Method fit()
fit performs cross validation with user-specified parameters.
Usage
CV$fit(
formula = NULL,
data = NULL,
x = NULL,
y = NULL,
response = NULL,
convert_response = NULL,
progress = FALSE
)
Arguments
formula
An object of class formula: a symbolic description of
the model to be fitted.
data
An optional data frame, or other object containing the
variables in the model. If data is not provided, how formula is
handled depends on $learner.
x
Predictor data (independent variables), alternative interface to
data with formula.
y
Response vector (dependent variable), alternative interface to
data with formula.
response
String; In the absence of formula or y, this specifies
which element of learner_args is the response vector.
convert_response
Function; This should be a single function that
transforms the response vector. E.g. a function converting a numeric binary
variable to a factor variable.
progress
Logical; indicating whether to print progress across
cross validation folds.
Details
fit follows standard R modeling convention by surfacing a formula
modeling interface as well as an alternate matrix option. The user should
use whichever interface is supported by the specified $learner
function.
Returns
An object of class FittedCV.
Examples
if (require(e1071) && require(rpart) && require(yardstick)) {
iris_new <- iris[sample(1:nrow(iris), nrow(iris)), ]
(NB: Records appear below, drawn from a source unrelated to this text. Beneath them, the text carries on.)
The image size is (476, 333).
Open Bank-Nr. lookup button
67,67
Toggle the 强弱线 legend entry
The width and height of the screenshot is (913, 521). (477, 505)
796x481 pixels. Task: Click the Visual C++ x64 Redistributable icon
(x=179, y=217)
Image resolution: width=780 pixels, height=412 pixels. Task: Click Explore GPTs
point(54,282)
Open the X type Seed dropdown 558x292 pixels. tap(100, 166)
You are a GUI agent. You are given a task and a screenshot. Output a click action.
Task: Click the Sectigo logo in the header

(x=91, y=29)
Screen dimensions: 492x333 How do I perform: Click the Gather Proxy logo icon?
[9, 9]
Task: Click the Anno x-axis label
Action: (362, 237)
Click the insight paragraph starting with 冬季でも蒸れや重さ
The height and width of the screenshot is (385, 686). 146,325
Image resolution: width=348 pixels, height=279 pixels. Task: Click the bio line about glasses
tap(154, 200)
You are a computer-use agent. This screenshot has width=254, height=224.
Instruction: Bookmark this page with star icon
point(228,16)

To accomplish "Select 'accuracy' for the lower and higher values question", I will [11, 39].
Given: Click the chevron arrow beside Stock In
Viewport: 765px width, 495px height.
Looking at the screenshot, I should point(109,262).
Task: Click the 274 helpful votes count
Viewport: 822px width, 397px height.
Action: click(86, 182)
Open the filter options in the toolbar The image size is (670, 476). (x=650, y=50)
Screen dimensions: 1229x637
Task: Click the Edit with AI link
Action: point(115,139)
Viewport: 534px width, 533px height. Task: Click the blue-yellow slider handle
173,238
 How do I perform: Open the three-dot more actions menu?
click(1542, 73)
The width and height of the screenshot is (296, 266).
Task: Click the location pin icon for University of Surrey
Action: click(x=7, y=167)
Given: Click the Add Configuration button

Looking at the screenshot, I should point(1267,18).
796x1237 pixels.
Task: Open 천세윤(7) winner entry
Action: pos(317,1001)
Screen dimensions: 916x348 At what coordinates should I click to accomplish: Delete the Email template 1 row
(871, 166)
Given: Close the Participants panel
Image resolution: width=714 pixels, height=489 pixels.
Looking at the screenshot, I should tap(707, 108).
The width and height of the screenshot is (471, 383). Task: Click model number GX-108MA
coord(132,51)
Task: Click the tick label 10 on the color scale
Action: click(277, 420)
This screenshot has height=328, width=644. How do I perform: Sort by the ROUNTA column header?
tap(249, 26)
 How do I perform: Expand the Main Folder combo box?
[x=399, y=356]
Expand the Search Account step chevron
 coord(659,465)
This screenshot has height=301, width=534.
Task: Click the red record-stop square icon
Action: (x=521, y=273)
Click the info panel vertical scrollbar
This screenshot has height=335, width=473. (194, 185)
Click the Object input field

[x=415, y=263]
iris_new$Species <- factor(iris_new$Species == "virginica")
### Decision Tree Example
iris_cv <- CV$new(
learner = rpart::rpart,
learner_args = list(method = "class"),
splitter = cv_split,
scorer = list(accuracy = yardstick::accuracy_vec),
prediction_args = list(accuracy = list(type = "class"))
)
iris_cv_fitted <- iris_cv$fit(formula = Species ~ ., data = iris_new)
### Example with multiple metric functions
iris_cv <- CV$new(
learner = rpart::rpart,
learner_args = list(method = "class"),
splitter = cv_split,
splitter_args = list(v = 3),
scorer = list(
f_meas = yardstick::f_meas_vec,
accuracy = yardstick::accuracy_vec,
roc_auc = yardstick::roc_auc_vec,
pr_auc = yardstick::pr_auc_vec
),
prediction_args = list(
f_meas = list(type = "class"),
accuracy = list(type = "class"),
roc_auc = list(type = "prob"),
pr_auc = list(type = "prob")
),
convert_predictions = list(
f_meas = NULL,
accuracy = NULL,
roc_auc = function(i) i[, "FALSE"],
pr_auc = function(i) i[, "FALSE"]
)
)
iris_cv_fitted <- iris_cv$fit(formula = Species ~ ., data = iris_new)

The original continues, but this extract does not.